Examination of Witness (Questions 560-579)



  560. What standard level? Will it be taken or accepted that they have reached a certain standard with regards an improvement? For example, NVQs, is there going to be a comparable standard there?
  (John Healey) Yes, the tests range across from entry level to level 1 to NVQ level 2. That is roughly equivalent of a 7 year old, an 11 year old, and GCSE.


  561. We would be very interested to know what is the nature of your target audience here. Who are the people in this country who have these problems? In every other part of education we have a very pretty good profile of the children that we are trying to deliver better education to and retaining education. With adult literacy, it does seem very vague. Who is the target? How does one reach them? Some of the discussions that have been taking place in terms of education for citizenship are around: "Should learning the English language be a part of the award of citizenship in a country?" Who are the targets? Is it newly arrived people in the country? Is it people from a particular background or from particular parts of the country?
  (John Healey) You are right, Chairman, this is a very special challenge. In every other part of our education system, our learners are those who are in our schools or in our colleges. We know who they are and as the DfES we, or the institutions or agencies we deal with, have direct contact. But the people who generally lack decent levels of reading, writing and maths tend to be more commonly unemployed, they tend to be more commonly in prison, they tend to be more commonly (if they are in work) in low-skilled, casualised, low-paid jobs. In other words, as the DfES our challenge here is that we do not have direct contact with the learners for whom we want to provide the learning. The big challenge for me and for the department is that we do not have control over the departments or the agencies through whom we need to work and through whom the screening/contact with these potential learners must be delivered. That is why we are working so closely with the prison service, with the employment service, with the Army to identify the people who have these skills gaps and then to be able to deliver literacy and numeracy learning as part of what they may be doing as part of their search for work, as part of their time inside or as part of their training when they join the Army.

Mr Pollard

  562. A lot of money, minister, is spent on advertising. I am particularly thinking of the Gremlin advert which we all love dearly! I wonder at the effectiveness of that because when I look at that it frightens me stiff, I would not like to be thought of as somebody who could not read. I wonder whether the message is right and how effective that advertising is and whether you are doing some evaluation as to whether you are getting value for money.
  (John Healey) A very important question, if I may say so, first because one of the big challenges here is how we reach people who have difficulties of reading, writing and maths and encourage them to decide to do something about it instead of just getting by as they may have done for years in the past. Advertising clearly has a part to play in that. We tried the Gremlins' campaign (as you might term it) in September/October. We had a response line, as you may have known, from that. We had 50,000 calls to that and sent out more than 30,000 packs, which were information, video and motivational tips as well as contact points for people wanting to take up learning. The post-campaign evaluation, as far as we have been able to do it, suggests that 73 per cent of those who have got basic skills and problems were aware of the campaign. Significantly—and this is part of why we have decided to relaunch it in January—38 per cent of those who have got the biggest difficulties with reading and writing say it would make them more likely to take up some learning. The proof in the end will be in the practice and in the pudding, but the second wave of the campaign is designed much more explicitly to follow through and get potential learners not just contacting us for information and advice but signed up to courses. For me that will be a crucial question of whether we can convert the interest the advertising seems to be generating to people who would not otherwise sign up for learning.
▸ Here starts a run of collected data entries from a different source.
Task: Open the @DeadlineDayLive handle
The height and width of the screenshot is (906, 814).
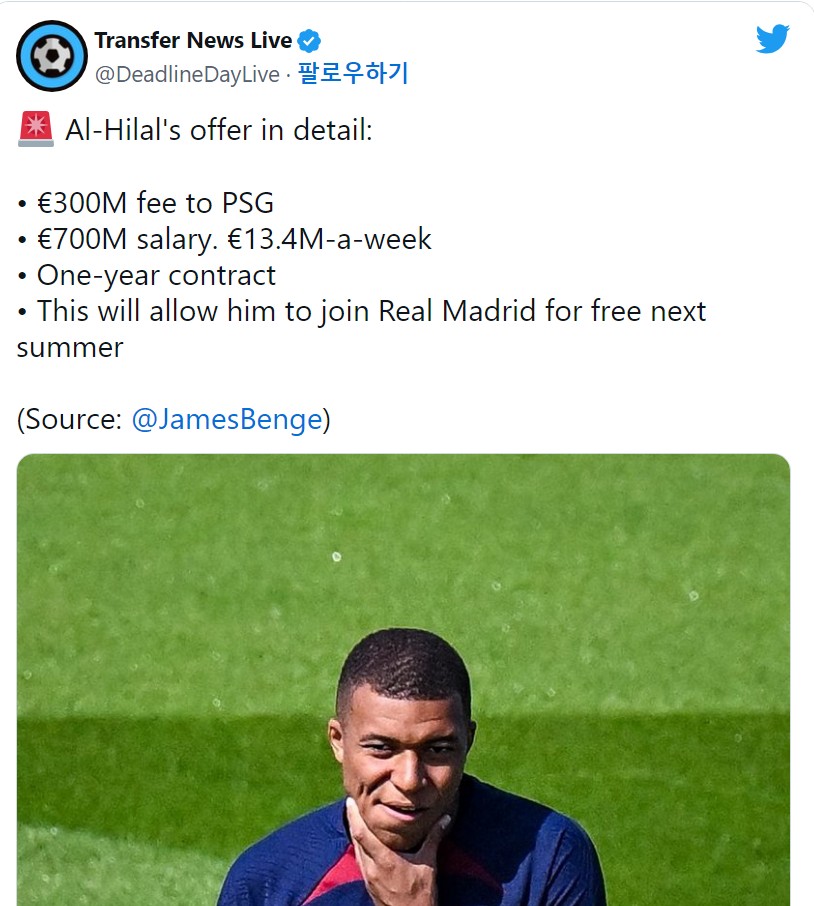Action: tap(187, 75)
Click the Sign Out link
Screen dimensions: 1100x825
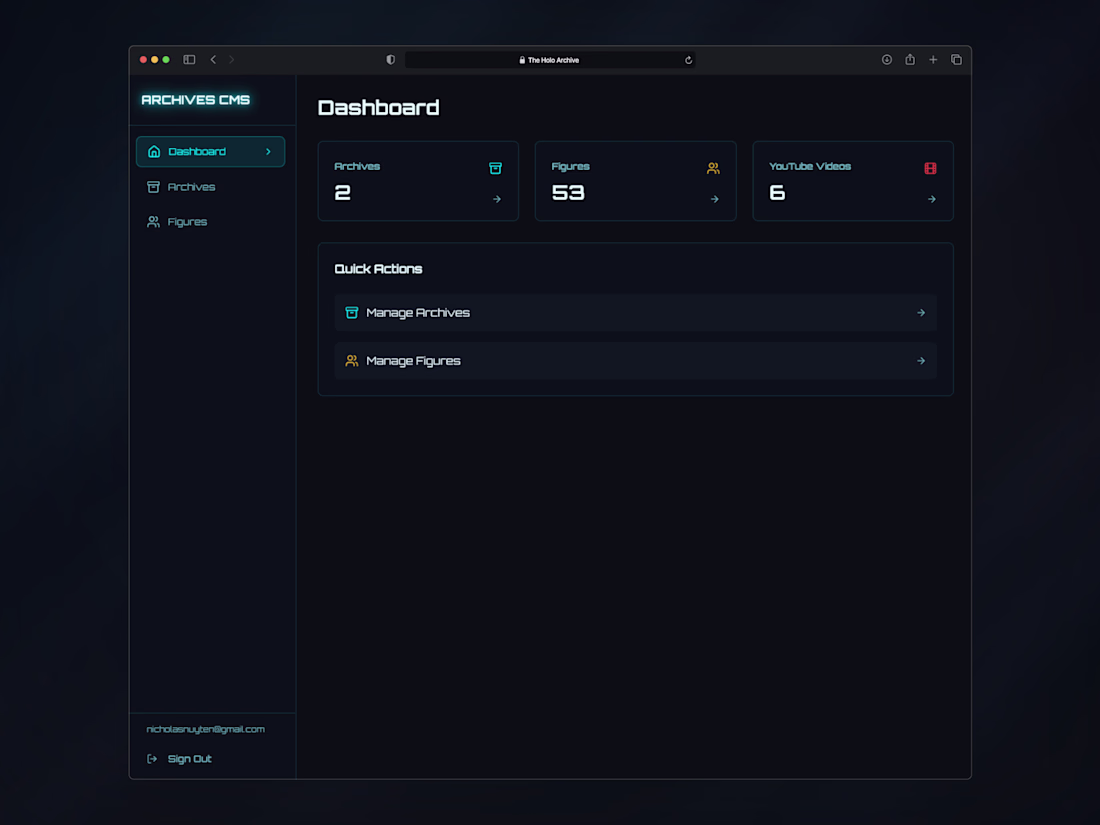tap(189, 759)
  563. Thank you, minister. I want to move on, but I do hope you take away Val Davey's point that there are ways in which people are able to learn and access those basic skills. A teacher, when we were looking at an inquiry in one school, said that the best thing that had happened was the driving test, because a large number of young people wanted to drive and had to be literate in order to get through that great desire to get wheels.
  (John Healey) Chairman, if I may encourage you perhaps to pay a trip to Aston Villa Football Club or one of the Tesco stores in Leeds or any number of projects where the delivery of this sort of learning and the opportunity to learn is being put in places where people are rather than in classrooms. I hope that is going to help, in the way that Ms Davey suggested, to overcome some of the barriers.

  Chairman: Perhaps Val and I should do that together. Can I move on now to the relationship with employers. We had a very interesting session with the General Secretary of NATFHE, Paul Mackney on this and I know some colleagues would like to follow that through.

Mr Shaw

  564. It does tie in very much to the adult basic skills and the relationship that perhaps the Learning Skills Councils have with the employers. You said, in answer to the Chairman's question, "Who are we talking about?" that part of the group that we are targeting for this 750,000 are people who are low-paid. Getting those employers to release people to increase their skills and so therefore not only help themselves but help the company, I think is proving quite difficult. I understand there is a pilot in Liverpool where you are paying employers £50 a day to release people for training. Could you tell us how that is going and whether you have evaluated that yet and whether you have any plans to expand that.
  (Mr Healey) Specifically on adult basic skills, Mr Shaw is right, we are piloting in nine different areas a whole range of different ways to try and tackle what we think, from experience so far, are the barriers. One example is encouraging employers to release people to do it. Other experiments include incentives for the learners and sanctions for those in the job seekers system that will not. They include also different ways of screening for problems and also including intensive residential weekends to kick-start the learning they have got to take. Given that those additional pilots have only started from September onwards, we do not have sufficient data at the moment, particularly in relation to control areas that we are obviously watching as well, to be able to come to an evaluation. I am hoping that by the spring that will be a bit clearer in terms of the specifics. In terms of the general, you are absolutely right, employers are going to be key in this. If we reckon that there are seven million adults who have poor literacy and numeracy skills, at least three million are actually at work. We know from the pressure of the changes in the workplace at the moment that being able to learn new skills is a crucial part of people's future job security. Of course if you are required to learn new skills from your company and you do not have good reading, writing and maths it makes that very much more difficult. The response that we are able to encourage employers to have to this programme in the coming months and years is going to be critical not just to the potential for these learners to develop the skills but, to be honest, the success of those companies.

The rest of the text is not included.